Мэри
Я плетусь домой со скоростью миля в час, следуя прямо за большим красным снегоуборочным грузовиком с наклейкой «Медведей» на заднем стекле. Я словно плыву и всё ещё ощущаю на себе тепло рук Джимми, прокручивая в голове все те вещи, которые он со мной делал, то, как он делал, и то, что он мне при этом говорил.
Думаю, очень скоро мне понадобится ещё больше Джимми Фальконе.
Вообще-то, я так затерялась в мыслях о прошлой ночи, что почти забыла о важном для моего Вранглера моменте.
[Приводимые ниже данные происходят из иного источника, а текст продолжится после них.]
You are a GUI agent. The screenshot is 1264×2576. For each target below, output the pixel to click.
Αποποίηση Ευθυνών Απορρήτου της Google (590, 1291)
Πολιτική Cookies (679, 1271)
Когда я смотрю на счётчик, то вижу на нём: 199.999. Мы как никогда близки к волшебной цифре.
— Мы сделали это, крошка, — говорю я, шлёпая по приборной панели. — Самое время для памятной фотографии.
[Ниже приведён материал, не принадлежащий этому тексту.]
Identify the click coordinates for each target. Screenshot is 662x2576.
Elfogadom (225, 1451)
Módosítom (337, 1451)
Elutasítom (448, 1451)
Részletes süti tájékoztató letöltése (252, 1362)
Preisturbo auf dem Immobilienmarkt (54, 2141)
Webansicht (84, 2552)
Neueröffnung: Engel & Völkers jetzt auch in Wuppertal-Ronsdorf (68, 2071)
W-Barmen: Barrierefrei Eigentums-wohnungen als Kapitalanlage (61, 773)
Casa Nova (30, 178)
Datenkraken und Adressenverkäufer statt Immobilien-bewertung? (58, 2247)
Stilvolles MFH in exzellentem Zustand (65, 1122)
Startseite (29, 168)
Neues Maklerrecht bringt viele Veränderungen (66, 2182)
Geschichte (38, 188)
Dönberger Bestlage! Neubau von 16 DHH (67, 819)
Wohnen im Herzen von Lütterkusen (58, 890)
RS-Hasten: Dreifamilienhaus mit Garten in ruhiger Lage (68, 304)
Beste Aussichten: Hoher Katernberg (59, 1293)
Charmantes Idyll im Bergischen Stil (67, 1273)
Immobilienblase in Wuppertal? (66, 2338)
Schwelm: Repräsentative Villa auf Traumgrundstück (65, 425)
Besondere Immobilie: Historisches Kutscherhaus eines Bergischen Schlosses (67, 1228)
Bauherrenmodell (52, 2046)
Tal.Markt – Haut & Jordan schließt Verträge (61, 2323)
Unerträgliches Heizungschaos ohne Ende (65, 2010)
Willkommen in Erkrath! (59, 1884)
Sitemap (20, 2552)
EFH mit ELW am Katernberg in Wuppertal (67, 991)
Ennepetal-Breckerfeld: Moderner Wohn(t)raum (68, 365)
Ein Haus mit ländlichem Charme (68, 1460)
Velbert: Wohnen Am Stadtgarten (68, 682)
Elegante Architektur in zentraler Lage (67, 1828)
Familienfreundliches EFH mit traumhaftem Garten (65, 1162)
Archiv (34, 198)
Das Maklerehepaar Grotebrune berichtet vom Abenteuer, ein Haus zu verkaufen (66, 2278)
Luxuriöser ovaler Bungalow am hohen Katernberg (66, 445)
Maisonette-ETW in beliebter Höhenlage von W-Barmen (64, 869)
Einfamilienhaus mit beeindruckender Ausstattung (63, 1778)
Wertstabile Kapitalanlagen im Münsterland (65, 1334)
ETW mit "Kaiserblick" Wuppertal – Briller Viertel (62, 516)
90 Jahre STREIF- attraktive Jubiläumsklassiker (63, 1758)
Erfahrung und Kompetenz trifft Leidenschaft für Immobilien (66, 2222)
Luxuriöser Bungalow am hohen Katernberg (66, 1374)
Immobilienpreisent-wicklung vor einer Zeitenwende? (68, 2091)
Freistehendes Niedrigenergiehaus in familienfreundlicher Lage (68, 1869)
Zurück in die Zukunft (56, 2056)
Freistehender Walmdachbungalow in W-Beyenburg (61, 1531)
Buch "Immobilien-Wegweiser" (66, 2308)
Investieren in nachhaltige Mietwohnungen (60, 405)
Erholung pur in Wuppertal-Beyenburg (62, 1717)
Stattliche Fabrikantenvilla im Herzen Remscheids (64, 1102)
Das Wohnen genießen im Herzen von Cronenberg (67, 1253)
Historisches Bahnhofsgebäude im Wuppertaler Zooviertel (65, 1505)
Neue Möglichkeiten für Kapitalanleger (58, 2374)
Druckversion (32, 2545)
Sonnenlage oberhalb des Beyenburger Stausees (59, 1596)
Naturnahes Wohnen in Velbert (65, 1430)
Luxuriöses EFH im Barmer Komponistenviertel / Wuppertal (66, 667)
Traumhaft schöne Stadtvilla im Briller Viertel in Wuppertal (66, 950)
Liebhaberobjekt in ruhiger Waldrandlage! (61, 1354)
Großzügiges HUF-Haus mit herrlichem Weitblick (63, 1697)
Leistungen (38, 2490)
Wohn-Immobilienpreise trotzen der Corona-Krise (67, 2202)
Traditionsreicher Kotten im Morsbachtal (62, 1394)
Я оглядываюсь по сторонам и вижу безлюдную заправку «Mobil»1, где снежные заносы обвивают топливные колонки. Я съезжаю на подъездную дорожку и достаю телефон. Из-за варежек на руках он немного скользит, поэтому я сильнее зажимаю его между пальцами. Впрочем, мы ещё не проехали нужное расстояние до заветного числа. Это очень важный момент, и я не хочу наткнуться на Холстеда и пропустить его, поэтому газую на жёлтый свет. Очень, очень медленно я кружу вокруг колонок, наблюдая, как шесть вращающихся счётчиков склоняются к шести новым цифрам. Из круглосуточного магазинчика за мной с открытым ртом наблюдает доброжелательный на вид пожилой сикх2. Я делаю ещё кружок вокруг дизельной колонки и машу ему рукой. На следующем круге он нерешительно машет мне в ответ, как бы зависнув рукой в воздухе. И, прямо там, у заснеженной ледяной машины, это происходит.
Цифра на счётчике достигает 200,000.
Я делаю фотку.
— Юхууу!
Мужчина из круглосуточного магазинчика поднимает большой и указательный пальцы, соединяя их кончики в круг. Это универсальный жест, чтобы спросить всё ли в порядке?
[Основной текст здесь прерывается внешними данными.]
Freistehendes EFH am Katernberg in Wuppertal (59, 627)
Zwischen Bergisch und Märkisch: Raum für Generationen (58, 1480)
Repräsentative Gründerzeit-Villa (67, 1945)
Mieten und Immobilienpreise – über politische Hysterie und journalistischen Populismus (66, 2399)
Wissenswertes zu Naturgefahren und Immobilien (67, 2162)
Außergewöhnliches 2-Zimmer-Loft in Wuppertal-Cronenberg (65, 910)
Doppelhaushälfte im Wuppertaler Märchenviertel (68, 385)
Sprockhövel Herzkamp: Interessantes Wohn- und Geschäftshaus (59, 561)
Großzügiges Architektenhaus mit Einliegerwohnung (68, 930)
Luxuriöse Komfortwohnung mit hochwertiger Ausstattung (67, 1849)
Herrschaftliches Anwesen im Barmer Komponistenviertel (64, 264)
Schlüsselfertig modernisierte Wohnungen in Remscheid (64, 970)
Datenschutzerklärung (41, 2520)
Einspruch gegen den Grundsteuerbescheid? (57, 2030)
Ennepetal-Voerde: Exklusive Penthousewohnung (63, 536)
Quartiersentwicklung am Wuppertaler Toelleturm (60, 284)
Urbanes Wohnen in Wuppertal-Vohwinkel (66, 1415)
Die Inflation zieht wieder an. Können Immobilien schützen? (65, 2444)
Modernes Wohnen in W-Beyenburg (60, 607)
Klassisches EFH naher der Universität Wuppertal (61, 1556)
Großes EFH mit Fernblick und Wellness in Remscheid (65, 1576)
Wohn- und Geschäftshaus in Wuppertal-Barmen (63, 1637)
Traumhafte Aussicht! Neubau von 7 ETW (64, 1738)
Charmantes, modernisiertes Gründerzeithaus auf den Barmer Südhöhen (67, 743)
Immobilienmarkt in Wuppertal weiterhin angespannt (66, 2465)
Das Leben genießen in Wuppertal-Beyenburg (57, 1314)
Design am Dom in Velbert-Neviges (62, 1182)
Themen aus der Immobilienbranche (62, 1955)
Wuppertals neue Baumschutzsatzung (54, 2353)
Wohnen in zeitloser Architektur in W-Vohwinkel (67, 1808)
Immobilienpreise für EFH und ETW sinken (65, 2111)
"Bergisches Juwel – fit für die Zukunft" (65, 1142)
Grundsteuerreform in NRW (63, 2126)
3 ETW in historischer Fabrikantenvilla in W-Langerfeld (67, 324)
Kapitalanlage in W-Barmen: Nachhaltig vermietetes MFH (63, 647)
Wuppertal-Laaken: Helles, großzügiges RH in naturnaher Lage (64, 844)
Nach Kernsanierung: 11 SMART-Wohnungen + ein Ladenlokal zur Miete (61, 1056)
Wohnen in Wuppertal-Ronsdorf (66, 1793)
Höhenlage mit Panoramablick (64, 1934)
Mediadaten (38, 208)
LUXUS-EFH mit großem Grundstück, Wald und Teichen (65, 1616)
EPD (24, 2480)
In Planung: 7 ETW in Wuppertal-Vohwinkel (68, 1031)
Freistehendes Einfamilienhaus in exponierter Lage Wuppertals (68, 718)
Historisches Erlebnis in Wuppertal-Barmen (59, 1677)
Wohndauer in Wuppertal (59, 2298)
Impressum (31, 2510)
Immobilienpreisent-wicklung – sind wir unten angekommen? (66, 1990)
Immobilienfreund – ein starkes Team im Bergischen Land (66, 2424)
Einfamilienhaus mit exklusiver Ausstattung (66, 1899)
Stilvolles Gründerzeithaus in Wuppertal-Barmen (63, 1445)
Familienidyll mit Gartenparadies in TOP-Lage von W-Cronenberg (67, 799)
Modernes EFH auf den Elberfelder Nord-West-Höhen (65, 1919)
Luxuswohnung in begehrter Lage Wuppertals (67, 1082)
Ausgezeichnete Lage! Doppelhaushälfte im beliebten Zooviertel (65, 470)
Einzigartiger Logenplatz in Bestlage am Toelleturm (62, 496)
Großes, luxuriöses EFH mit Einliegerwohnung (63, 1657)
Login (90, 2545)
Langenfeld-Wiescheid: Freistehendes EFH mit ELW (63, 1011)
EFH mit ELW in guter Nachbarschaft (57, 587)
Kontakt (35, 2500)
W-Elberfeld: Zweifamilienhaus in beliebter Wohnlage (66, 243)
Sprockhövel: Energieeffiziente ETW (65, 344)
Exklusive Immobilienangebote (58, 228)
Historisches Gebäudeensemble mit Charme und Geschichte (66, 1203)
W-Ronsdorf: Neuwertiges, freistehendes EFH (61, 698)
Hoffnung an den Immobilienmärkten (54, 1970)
Я поднимаю вверх большие пальцы, убираю телефон и уже собираюсь выезжать с заправки, когда замечаю его.
И, внезапно, всё становится очень плохо.
На нём серое пальто, из-под которого виднеется темно-серый костюм в тонкую полоску. Он потирает руки, обходя сбоку свой внедорожник «Lexus». Мой бывший.
Я мало чего боюсь, но от этого человека просто каменею.
Его зовут Эрик Кавано, и он биржевой маклер в Чикагской торговой палате3. Он проводит своей картой и что-то набирает на клавиатуре, но сейчас на улице дубак, а на планете не существует клавиатуры, способной нормально работать в такую погоду. На миллисекунду я вижу, как в нём загорается тот старый, парализующий гнев, когда он хлопает ладонью по стенке колонки с несоразмерной для этой ситуации гневом, и это как будто возвращает меня назад в прошлое.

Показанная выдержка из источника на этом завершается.